Occidental’s California Resources Falls on First Day

For California Resources Corp., the Occidental Petroleum Corp. spinoff focused on producing oil and natural gas in that state, today wasn’t the best day to make its official trading debut.

The stock fell 12 percent to $7.11 at 3:31 p.m. in New York, giving the company a market capitalization of about $2.7 billion. Analysts estimated in February that the Los Angeles-based producer could be worth as much as $19 billion.

When Occidental announced the spinoff, part of a plan to bolster its share price, oil was more than $100 a barrel. West Texas Intermediate crude today fell below $65 to the lowest level in more than five years, as the market continued to react to the Organization of Petroleum Exporting Countries’ decision last week to maintain production.

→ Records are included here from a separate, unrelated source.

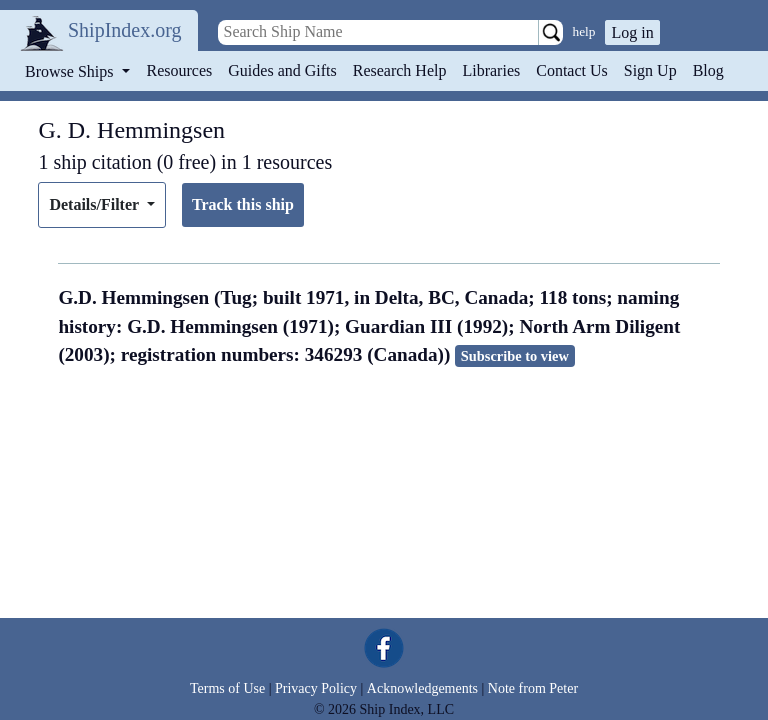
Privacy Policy (316, 688)
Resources (180, 70)
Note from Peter (533, 688)
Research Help (400, 70)
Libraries (491, 70)
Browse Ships (71, 71)
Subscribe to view (515, 356)
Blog (708, 70)
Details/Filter (95, 204)
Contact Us (572, 70)
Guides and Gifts (282, 70)
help (584, 31)
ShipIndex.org (125, 30)
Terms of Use (227, 688)
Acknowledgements (422, 688)
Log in (632, 32)
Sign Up (650, 70)
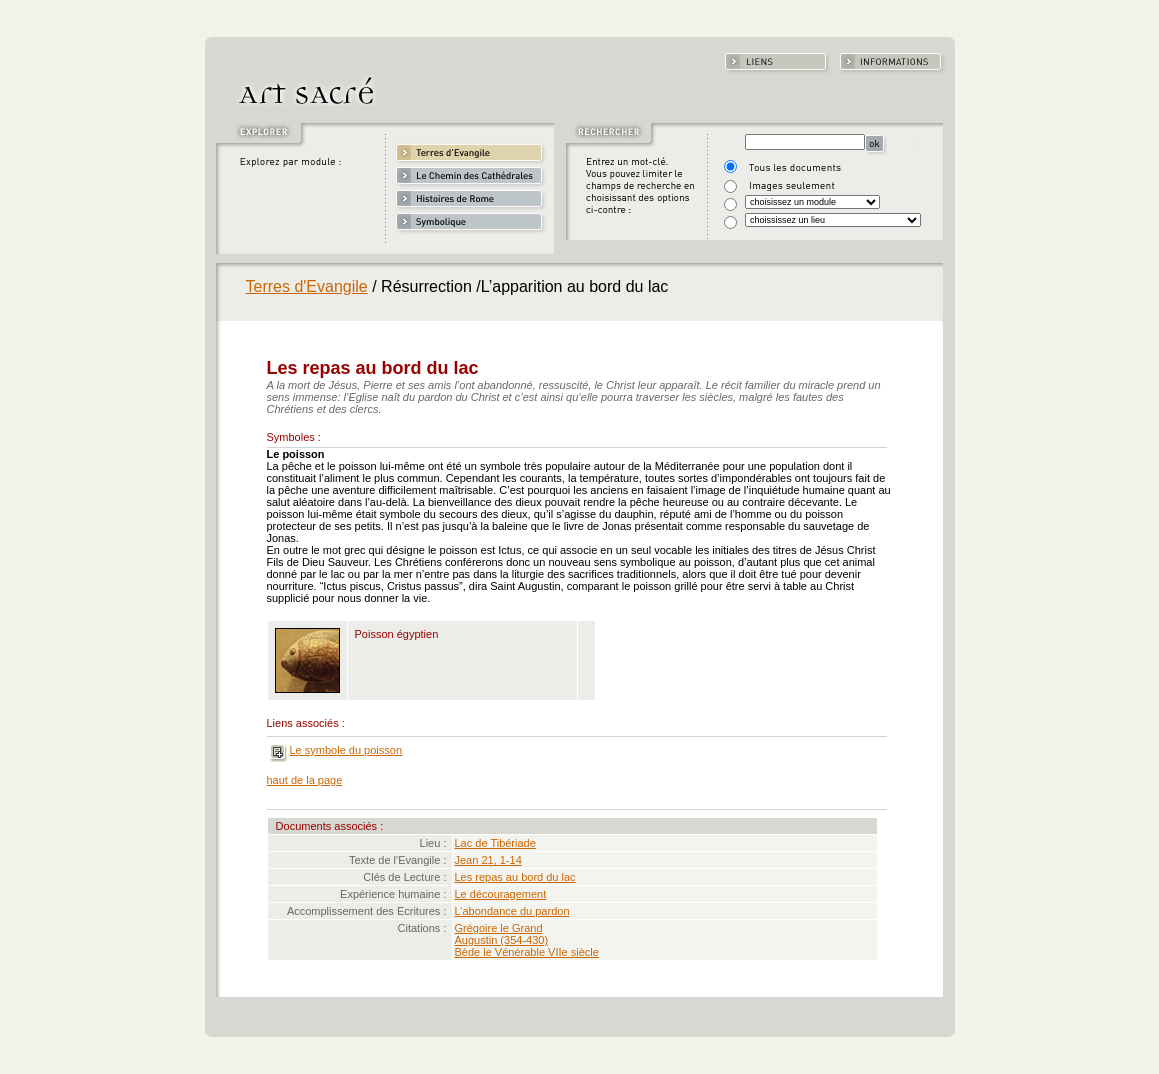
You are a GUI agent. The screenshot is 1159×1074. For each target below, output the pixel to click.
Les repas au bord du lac (515, 877)
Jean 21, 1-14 (488, 860)
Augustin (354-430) (502, 940)
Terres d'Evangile (307, 286)
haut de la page (305, 780)
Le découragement (501, 894)
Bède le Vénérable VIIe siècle (527, 952)
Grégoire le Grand (499, 928)
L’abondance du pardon (512, 911)
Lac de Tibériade (495, 843)
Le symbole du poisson (346, 750)
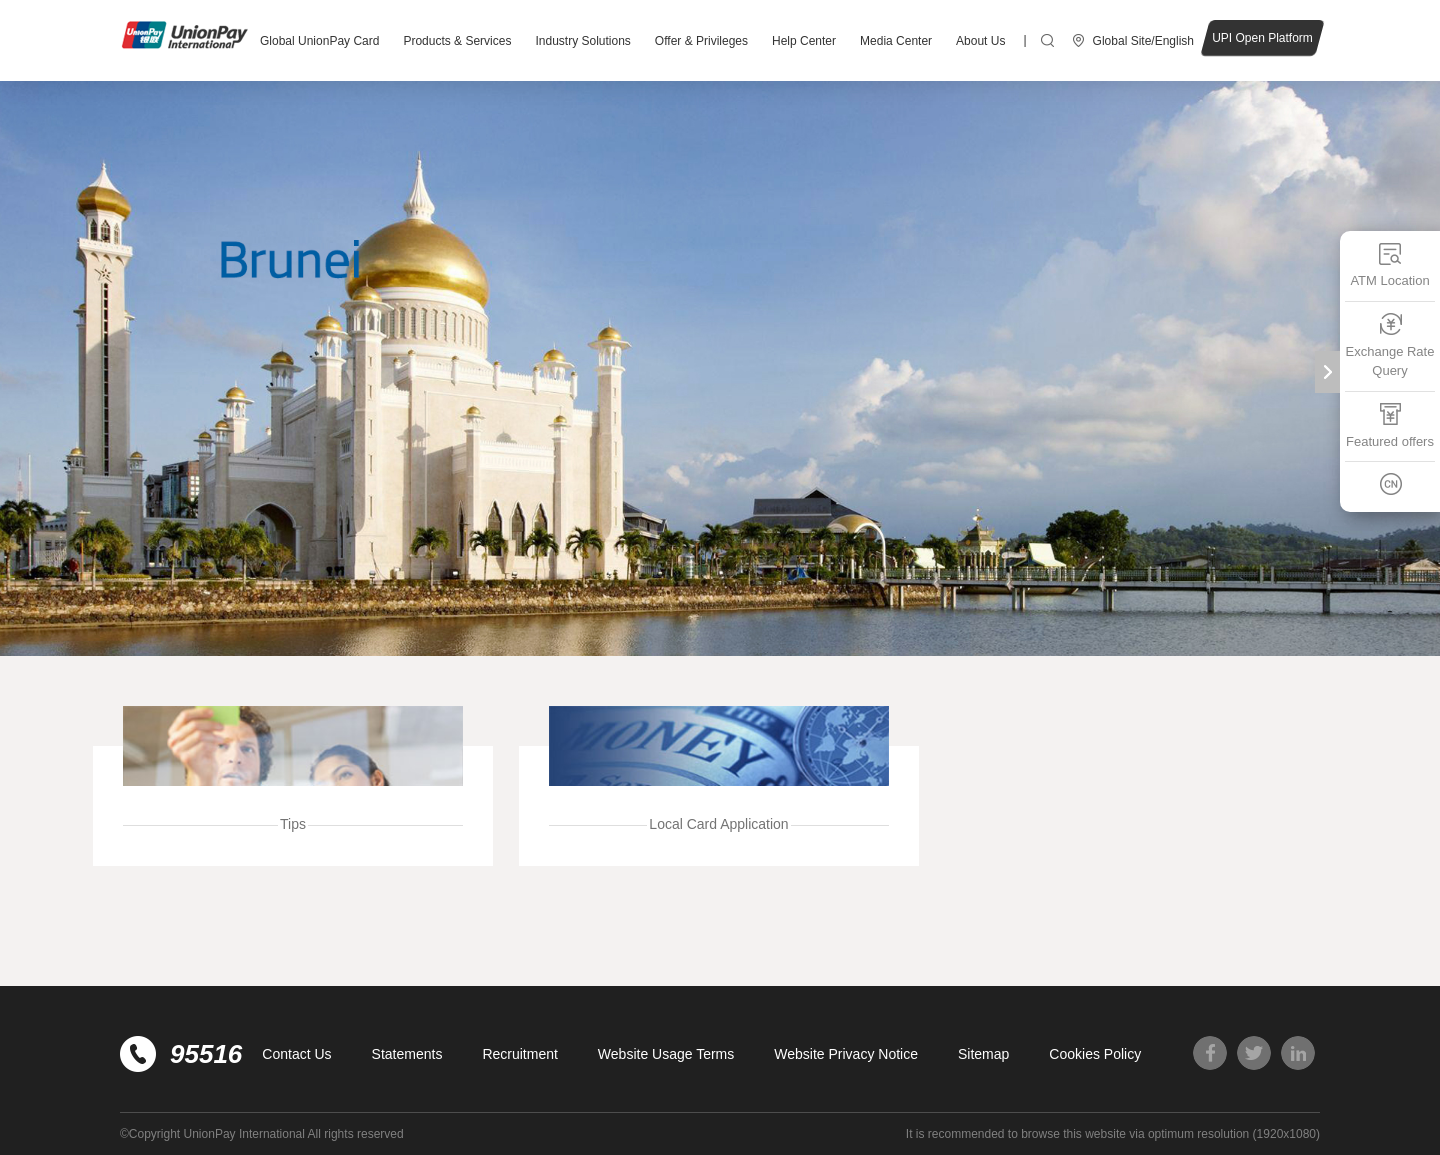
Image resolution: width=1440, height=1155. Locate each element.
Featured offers (1390, 425)
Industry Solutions (582, 41)
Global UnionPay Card (319, 41)
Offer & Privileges (701, 41)
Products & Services (457, 41)
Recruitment (519, 1054)
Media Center (896, 41)
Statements (407, 1054)
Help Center (804, 41)
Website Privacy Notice (846, 1054)
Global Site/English (1143, 41)
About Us (980, 41)
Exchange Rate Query (1390, 345)
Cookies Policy (1095, 1054)
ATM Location (1389, 264)
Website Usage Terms (666, 1054)
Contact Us (296, 1054)
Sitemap (983, 1054)
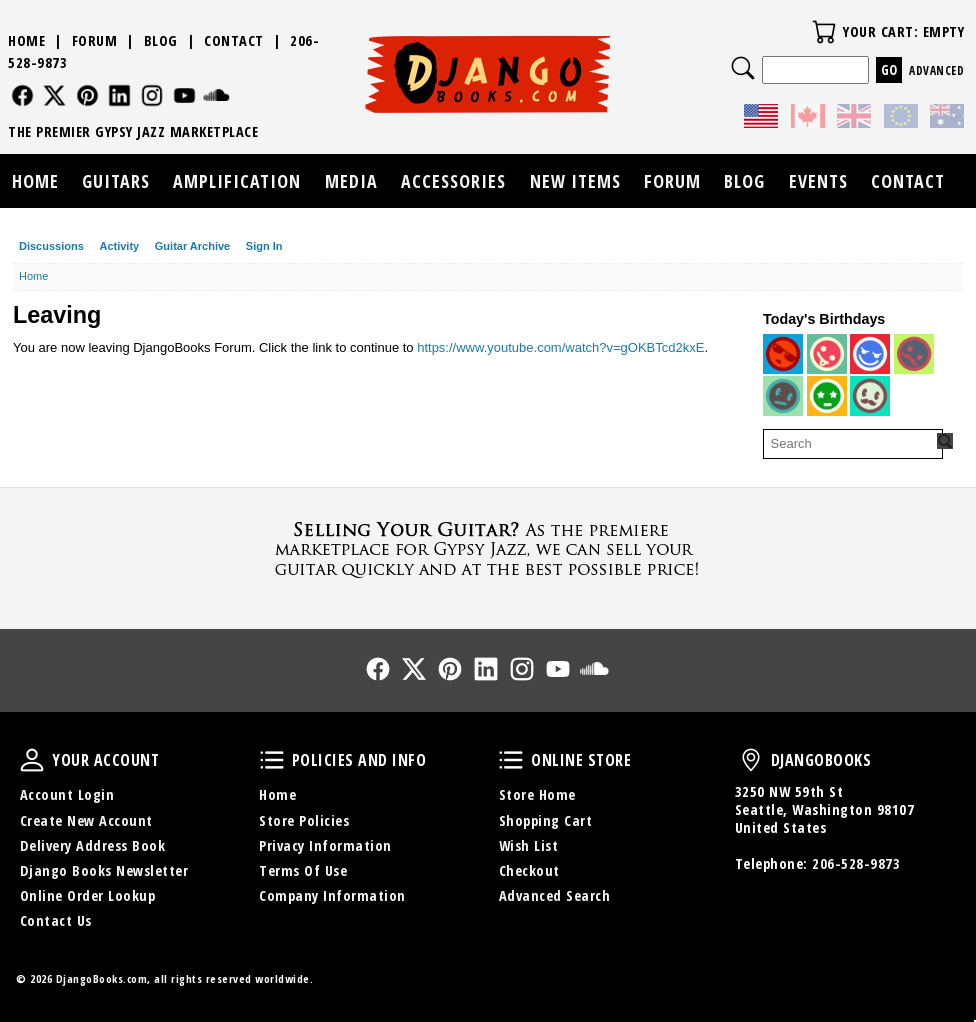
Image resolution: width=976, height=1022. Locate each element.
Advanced (936, 70)
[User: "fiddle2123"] (783, 396)
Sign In (264, 246)
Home (26, 40)
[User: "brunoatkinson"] (827, 354)
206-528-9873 (856, 863)
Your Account (32, 760)
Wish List (529, 845)
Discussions (51, 246)
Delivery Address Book (93, 845)
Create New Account (86, 820)
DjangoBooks (751, 760)
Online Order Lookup (88, 895)
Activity (119, 246)
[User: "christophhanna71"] (783, 354)
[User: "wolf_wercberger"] (914, 354)
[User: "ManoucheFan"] (870, 354)
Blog (161, 40)
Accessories (453, 181)
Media (351, 181)
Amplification (237, 181)
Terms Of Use (303, 870)
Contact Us (56, 920)
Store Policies (304, 820)
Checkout (529, 870)
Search (743, 68)
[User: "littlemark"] (827, 396)
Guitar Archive (192, 246)
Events (818, 181)
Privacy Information (325, 845)
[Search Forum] (945, 441)
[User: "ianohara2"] (870, 396)
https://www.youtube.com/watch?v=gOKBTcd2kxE (560, 347)
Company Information (332, 895)
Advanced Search (555, 895)
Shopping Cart (546, 820)
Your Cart (824, 32)
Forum (95, 40)
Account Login (67, 794)
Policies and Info (272, 760)
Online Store (511, 760)
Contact (234, 40)
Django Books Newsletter (104, 870)
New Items (575, 181)
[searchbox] (853, 444)
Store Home (537, 794)
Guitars (116, 181)
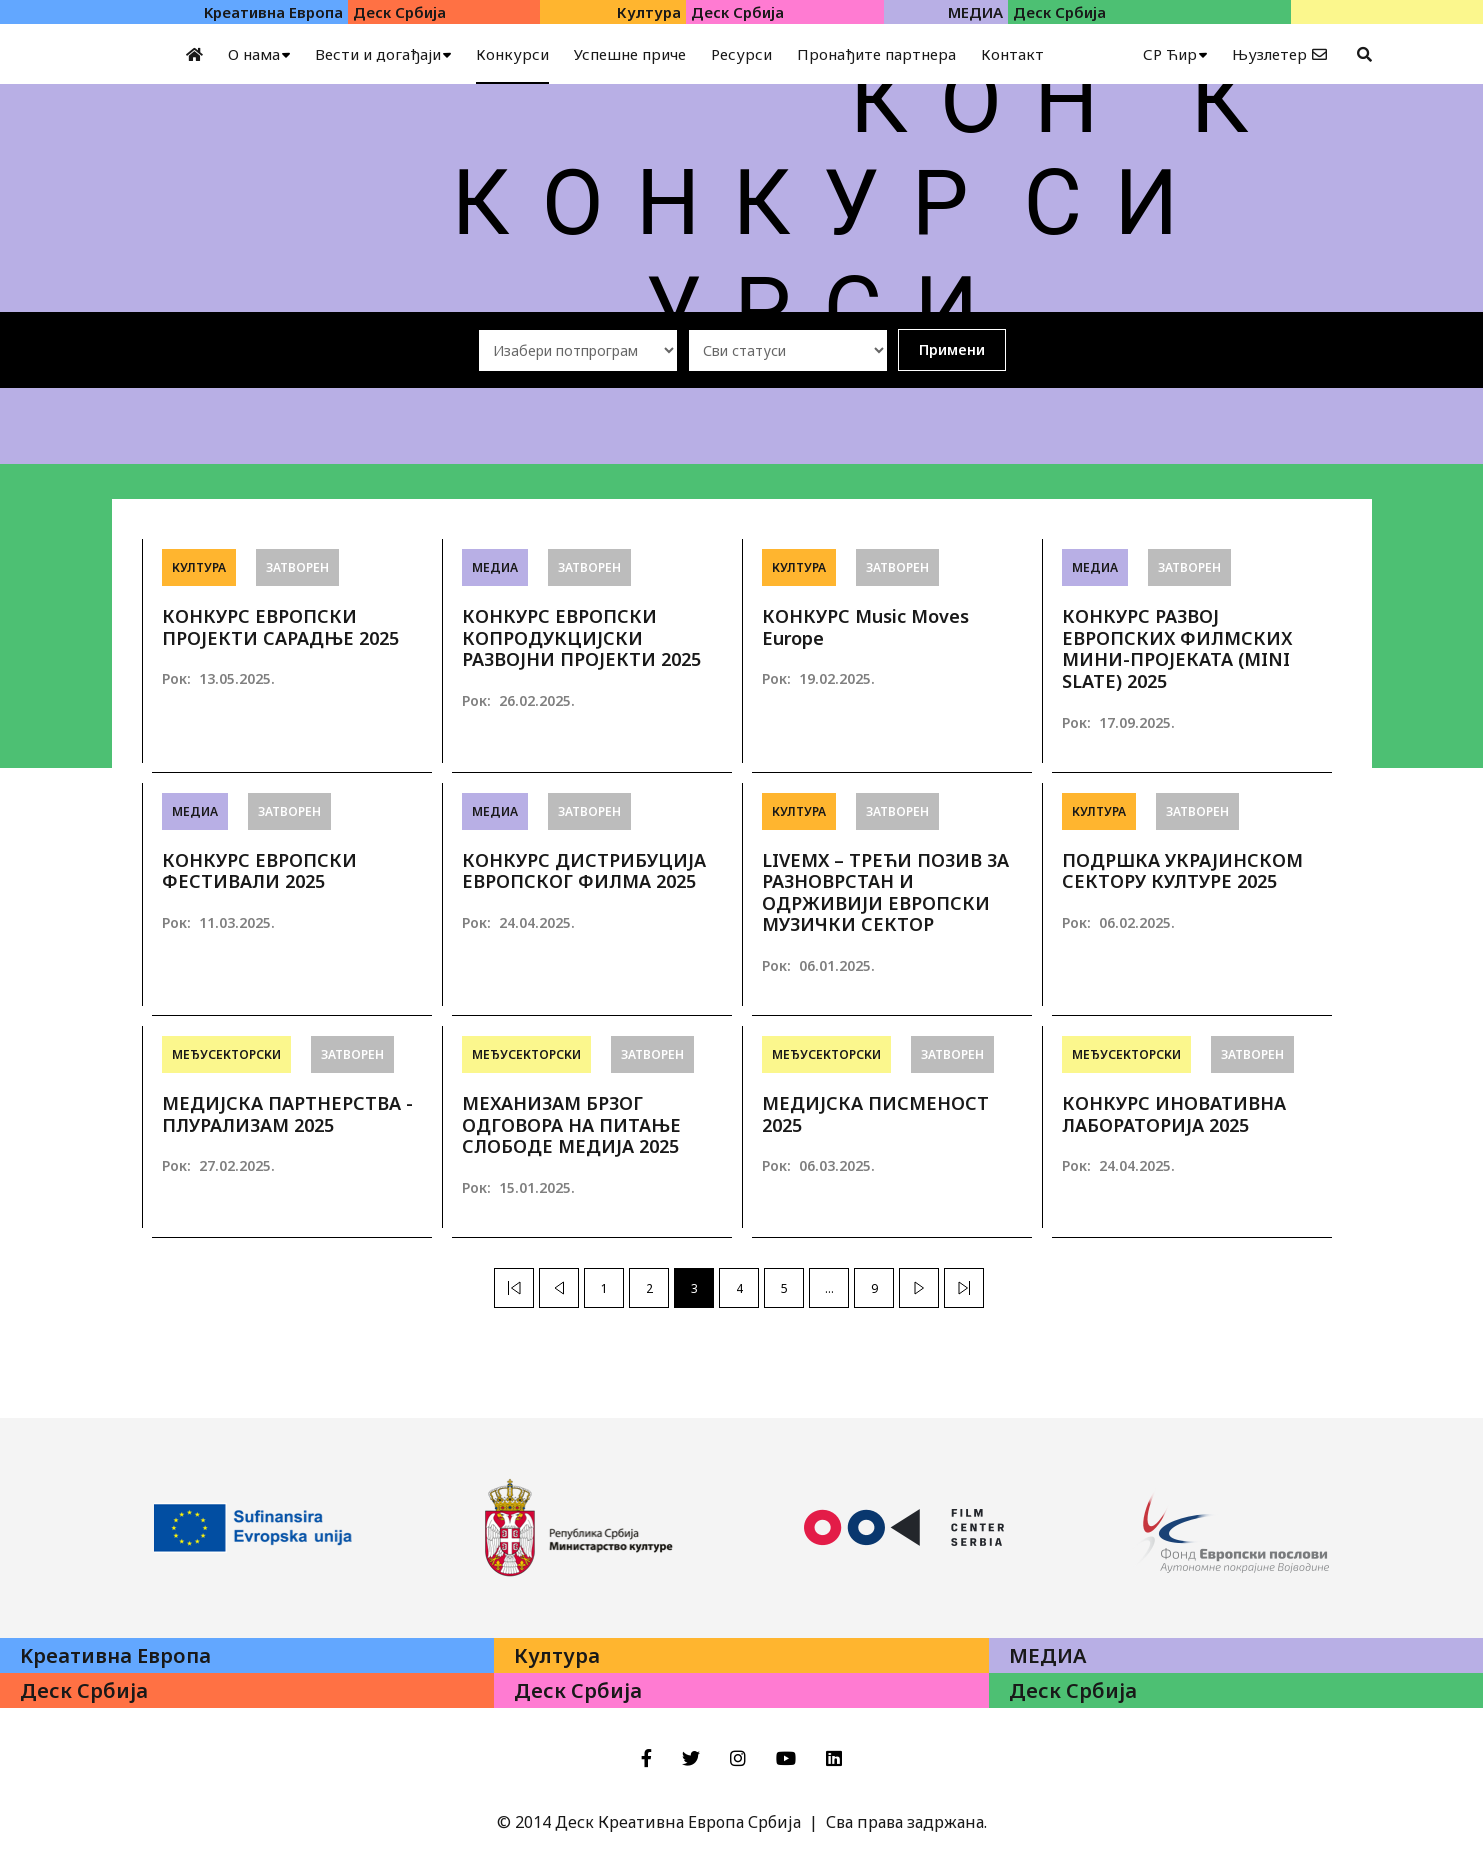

The company “could not start its life as a standalone company at a worse time,” Paul Sankey, an analyst at Wolfe Research LLC in New York, said in a note to investors. “With an oil price war underway, this pure California oil play is highly susceptible to price weakness.”

California Resources will face challenges compared with others producing from shale formations because of $6 billion in debt it’s carrying and the more challenging regulatory environment in its home state, said Pavel Molchanov, an analyst for Raymond James & Associates Inc. in Houston who doesn’t rate the stock. “Obviously, paying off that debt is not going to be realistic at all given these oil prices.”

Monterey Shale

The company is seeking to squeeze more oil out of a state that most producers have shunned for more favorable geological and political conditions elsewhere. California’s Monterey Shale formation, previously thought to hold the nation’s largest reserves of recoverable oil, was downgraded by the U.S. Energy Information Administration in May. The agency cut its estimates 96 percent after determining the reserves aren’t easily accessible using current technology.

Any effort to significantly boost production in California might require investment in a time of falling oil prices and revenues. The company will also have to push for added output in a state with a strong environmental movement, residents and local officials who have challenged drilling and regulations likely to make operations difficult.

“We are very comfortable with the flexibility our diverse portfolio affords us and how we are positioned in this pricing environment to operate within our cash flow,” Margita Thompson, a company spokeswoman, said in an e-mail.

Drilling Rights

California Resources owns 2.3 million net acres of drilling rights in the state, an area larger than Delaware. It produced the equivalent of 160,000 barrels of oil and gas a day in the third quarter, up from 153,000 a year earlier. Quarterly profit fell because of rising costs and a drop in oil prices, which have declined more than 35 percent since June.

California Resources paid its former parent company $6 billion as part of the spinoff plan.

“It’s a lot of debt and it costs about $300 million a year in interest expense alone,” said Molchanov.

Bank of America Corp.’s Doug Leggate said the company is undervalued. He rates it at a buy with a $14 price outlook.

Its “asset quality can enable growth even in the current environment,” Leggate wrote in a note to investors.

Occidental holders received 0.4 shares in the new company. Occidental has said it will retain ownership of 19.9 percent of the shares. The stock is part of Standard & Poor’s Midcap 400 Index.

Final Steps

Spinning off California Resources, which last year produced the equivalent of about one of every five oil barrels for its former parent, is among the final steps in Occidental’s plan to boost its share price. The company drew investor criticism last year after announcing Chief Executive Officer Stephen Chazen would depart. Instead, Chairman Ray Irani was ousted after almost three decades at the company.

Chazen, who now plans to exit after the 2016 annual meeting, has sought buyers for assets in North America, the Middle East and North Africa as he seeks to focus on fewer areas of profitable growth.

(An earlier version of this story corrected the price and market value in the second paragraph).